The directional migration of the primary mesenchyme cells (PMCs) of the sea urchin embryo is a critical step in the process of gastrulation. Although interactions between the migrating cells and the blastocoel environment are necessary for guiding the PMCs to their subequatorial target site, the nature of these interactions and the localization of guidance cues involved in directing the cells are not yet known. Previous studies have suggested that PMC migration is the result of random exploration and selective trapping at the target site by a pattern of adhesiveness in the ectoderm or basal lamina. To better characterize the distribution of guidance cues in the blastocoel we used a combination of time-lapse microscopy, microsurgery, and fluorescence photoablation to study the behavior of the migrating cells. By using fluorescence time-lapse microscopy, and a two-dimensional random-walk analysis of cell trajectories, we demonstrated that fluorescently labeled PMCs injected near the animal pole move in a directed fashion over a relatively long distance to reach the target site. This suggests that guidance cues are distributed globally throughout the embryo and are not restricted to the immediate ring area.

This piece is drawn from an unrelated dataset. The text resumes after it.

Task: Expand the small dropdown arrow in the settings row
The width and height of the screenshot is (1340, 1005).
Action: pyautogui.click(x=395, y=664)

To further test this hypothesis we investigated the migratory behavior of PMCs that were prevented from interacting directly with the target site. First, we examined the behavior of PMCs injected into animal embryo fragments lacking the target site. We found that PMCs move to the vegetal-most area of such embryo fragments, regardless of their size. Second, we studied the effects of photoablating a stripe of ectoderm between PMCs injected at the animal pole region (APR) and the target site. PMCs were found to accumulate along the ablated stripe and were unable to cross it for up to 6 hr after ablation. We also examined the migratory behavior of endogenous PMCs in embryos treated with lithium, a vegetalizing agent which shifts the position of the PMC ring toward the animal pole. We found that PMCs accumulated along an ablated stripe of ectoderm positioned below the shifted target site, suggesting that endogenous PMCs follow a set of directional cues to the target site which may be similar to those used by PMCs injected into the APR. As a whole, these results suggest that migrating PMCs follow a set of directional cues that are widely distributed throughout the blastocoel and that may be arranged in a gradient.